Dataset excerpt
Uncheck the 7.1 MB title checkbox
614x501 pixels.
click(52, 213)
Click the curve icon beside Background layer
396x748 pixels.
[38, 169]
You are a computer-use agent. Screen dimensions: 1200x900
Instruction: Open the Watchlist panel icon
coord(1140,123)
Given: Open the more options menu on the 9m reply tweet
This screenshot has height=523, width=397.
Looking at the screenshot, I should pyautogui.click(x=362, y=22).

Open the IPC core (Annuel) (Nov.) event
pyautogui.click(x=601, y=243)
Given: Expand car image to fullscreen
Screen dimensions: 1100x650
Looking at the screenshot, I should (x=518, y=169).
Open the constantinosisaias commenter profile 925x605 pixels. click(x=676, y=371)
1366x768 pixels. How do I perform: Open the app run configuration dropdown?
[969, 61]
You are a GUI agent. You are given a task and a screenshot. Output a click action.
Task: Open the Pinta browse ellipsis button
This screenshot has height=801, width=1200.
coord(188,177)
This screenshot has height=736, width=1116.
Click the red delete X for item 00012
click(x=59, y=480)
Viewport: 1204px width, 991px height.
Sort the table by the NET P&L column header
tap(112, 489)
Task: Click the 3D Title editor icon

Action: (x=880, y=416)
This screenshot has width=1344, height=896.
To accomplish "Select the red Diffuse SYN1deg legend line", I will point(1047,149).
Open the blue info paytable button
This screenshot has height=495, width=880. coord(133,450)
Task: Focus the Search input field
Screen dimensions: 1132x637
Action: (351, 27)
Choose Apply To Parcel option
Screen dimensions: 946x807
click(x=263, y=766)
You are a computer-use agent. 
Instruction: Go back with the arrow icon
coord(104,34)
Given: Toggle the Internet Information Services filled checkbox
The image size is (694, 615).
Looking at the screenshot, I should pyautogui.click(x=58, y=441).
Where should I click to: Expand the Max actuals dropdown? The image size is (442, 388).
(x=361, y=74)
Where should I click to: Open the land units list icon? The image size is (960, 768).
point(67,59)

● **Required work**
Reproduce the rows of the dataset excerpt above verbatim, line for line, from the first row through the last.

● **Exercise answer**
Uncheck the 7.1 MB title checkbox
614x501 pixels.
click(52, 213)
Click the curve icon beside Background layer
396x748 pixels.
[38, 169]
You are a computer-use agent. Screen dimensions: 1200x900
Instruction: Open the Watchlist panel icon
coord(1140,123)
Given: Open the more options menu on the 9m reply tweet
This screenshot has height=523, width=397.
Looking at the screenshot, I should pyautogui.click(x=362, y=22).

Open the IPC core (Annuel) (Nov.) event
pyautogui.click(x=601, y=243)
Given: Expand car image to fullscreen
Screen dimensions: 1100x650
Looking at the screenshot, I should (x=518, y=169).
Open the constantinosisaias commenter profile 925x605 pixels. click(x=676, y=371)
1366x768 pixels. How do I perform: Open the app run configuration dropdown?
[969, 61]
You are a GUI agent. You are given a task and a screenshot. Output a click action.
Task: Open the Pinta browse ellipsis button
This screenshot has height=801, width=1200.
coord(188,177)
This screenshot has height=736, width=1116.
Click the red delete X for item 00012
click(x=59, y=480)
Viewport: 1204px width, 991px height.
Sort the table by the NET P&L column header
tap(112, 489)
Task: Click the 3D Title editor icon

Action: (x=880, y=416)
This screenshot has width=1344, height=896.
To accomplish "Select the red Diffuse SYN1deg legend line", I will point(1047,149).
Open the blue info paytable button
This screenshot has height=495, width=880. coord(133,450)
Task: Focus the Search input field
Screen dimensions: 1132x637
Action: (351, 27)
Choose Apply To Parcel option
Screen dimensions: 946x807
click(x=263, y=766)
You are a computer-use agent. 
Instruction: Go back with the arrow icon
coord(104,34)
Given: Toggle the Internet Information Services filled checkbox
The image size is (694, 615).
Looking at the screenshot, I should pyautogui.click(x=58, y=441).
Where should I click to: Expand the Max actuals dropdown? The image size is (442, 388).
(x=361, y=74)
Where should I click to: Open the land units list icon? The image size is (960, 768).
point(67,59)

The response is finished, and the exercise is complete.